L’organisation du géant américain est pointé du doigt. Il y a une dizaine d’années, « nous étions n°1 mondial », se souvient Sébastien, un salarié. L’entité Hydro appartenait encore à Alstom power. À l’époque, l’entité belfortaine pouvait assurer 4 projets complets par an, que ce soit des projets neufs ou de réhabilitation. Aujourd’hui, c’est le volume enregistré à l’échelle mondiale. « On a perdu en efficacité », souffle Sébastien. « Quand je suis arrivé en 2014, c’était presque une PME, confie Stéphane. C’est le jour et la nuit. » À Belfort, certains ont un chef Indien. D’autres, un Américain. Parfois, un chef en France, à Grenoble. Pas simple de s’y retrouver. Un discours que l’on a déjà entendu il y a un an… En parallèle, les effectifs sont grattés. « En cinq ans, nous sommes passés de 12 à 3 acheteurs », dénonce Eddy. Et pourtant, « le volume a été multiplié par 2 », poursuit-il. « Il n’y a pas de place à la contre-proposition ou à la critique positive », se plaint un autre salariés.
Bras de fer ?
Ce mardi se tient une réunion pour discuter l’accord de méthode, qui doit déterminer le cadre des discussions. Les représentants du personnel ne savent pas encore s’ils vont y assister. Entame-t-on un bras de fer avec la direction ? Elle ne semble pas disposer à réduire la voilure du plan, seulement à évoquer « la taille du chèque » ou « les modalités d’accompagnement des mobilités vers Grenoble », dénonce Émilie Bader. « Ils se moquent de nous », tance un salarié, qui rappelle que le terrain a été préparé depuis le déput de l’année, en baissant la charge du travail d’engineering. Selon nos informations, aujourd’hui, le chèque de départ est réduit à la protion congrue. Les indemnités légales, plus 3 mois de salaire. On taille aussi dans les effectifs, alors que le p-dg de General Electric, Larry Culp, vient d’être reconduit à son poste et qu’il pourra prétendre à une prime de 230 millions de dollars en 2024 s’il atteint ses objectifs financiers. Le goût est amer à Belfort.

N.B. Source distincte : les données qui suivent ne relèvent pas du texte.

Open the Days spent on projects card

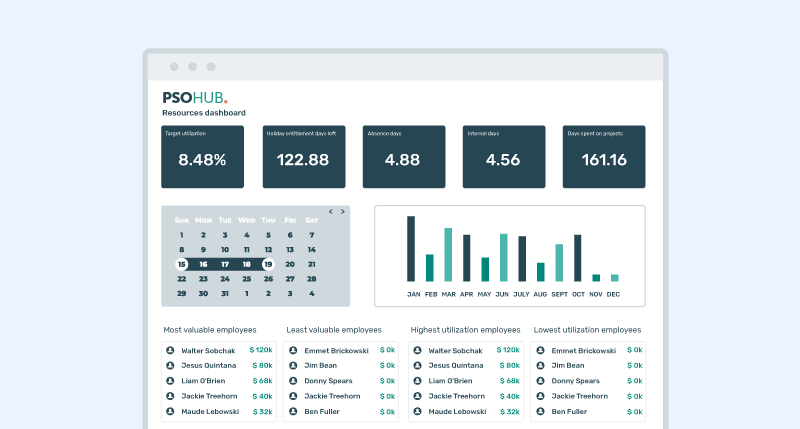pyautogui.click(x=604, y=156)
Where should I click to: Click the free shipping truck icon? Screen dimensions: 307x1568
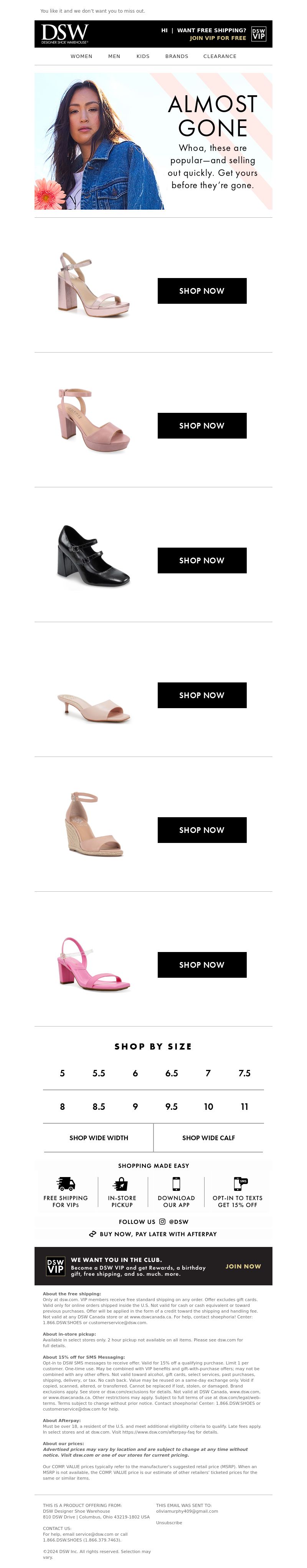pyautogui.click(x=66, y=1183)
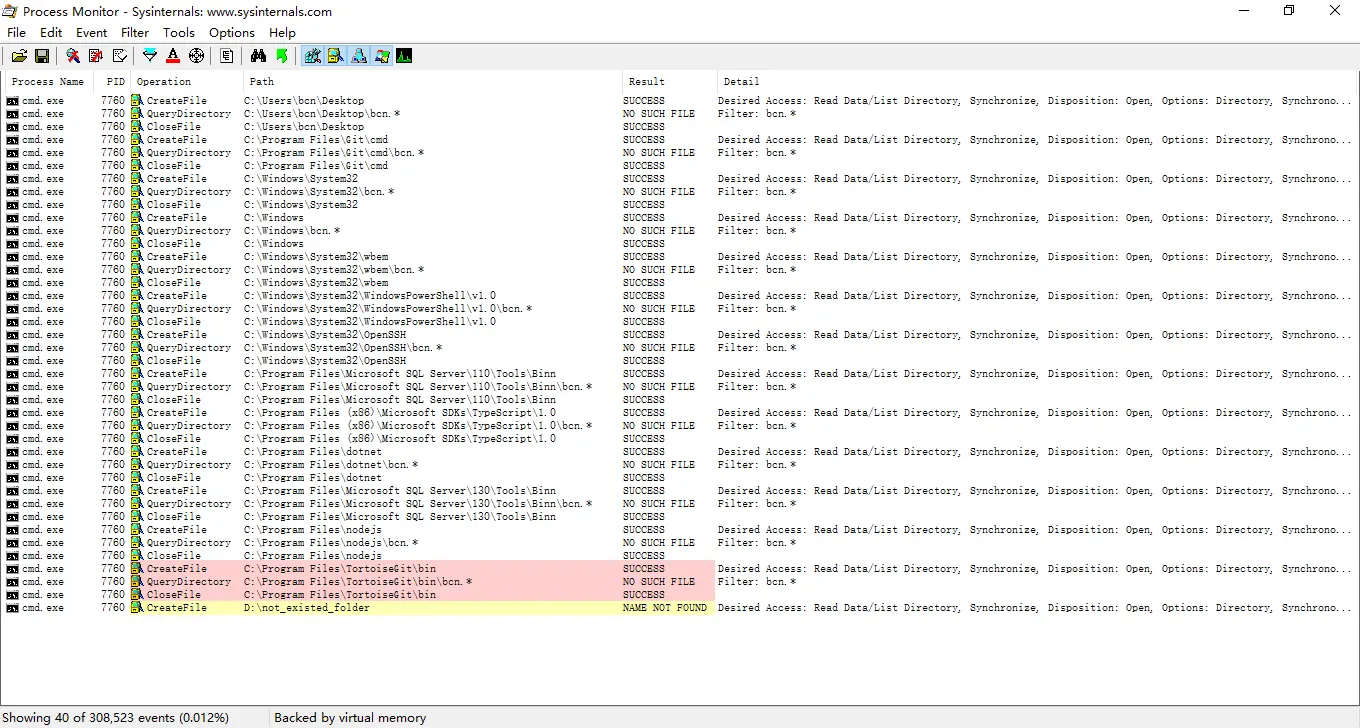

Sur le parvis du centre des congrès de l’Atria, les salariés, près de 70, déroulent des banderoles. « GE tue l’hydro », peut-on lire sur l’une. « GE Hydro Belfort doit vivre », peut-on lire sur l’autre. Puis une, plus grande, où l’on remercie, ironiquement, Jérôme Pécresse, le p-dg de GE Renewable, maison-mère de GE Hydro. Les salariés ont ensuite constitué un cortège. Ils sont allés à la préfecture, puis à la mairie de Belfort, où Damien Meslot a reçu une délégation. Des motions devraient être présentées en conseil municipal et en conseil d’agglomération. La rencontre avec Bruno Le Maire, ministre de l’Économie, a été reportée car le ministre est positif au virus responsable de la covid-19. Le maire a assuré vouloir appuyer de tout son poids pour aider les salariés. « Plus on en parle, plus ça dérange General Electric », a-t-il déclaré auprès des salariés. « Il faut que Hydro soit la goutte d’eau qui fasse déborder le vase ! » a conclu Sébastien Marpeaux. L’appel est lancé.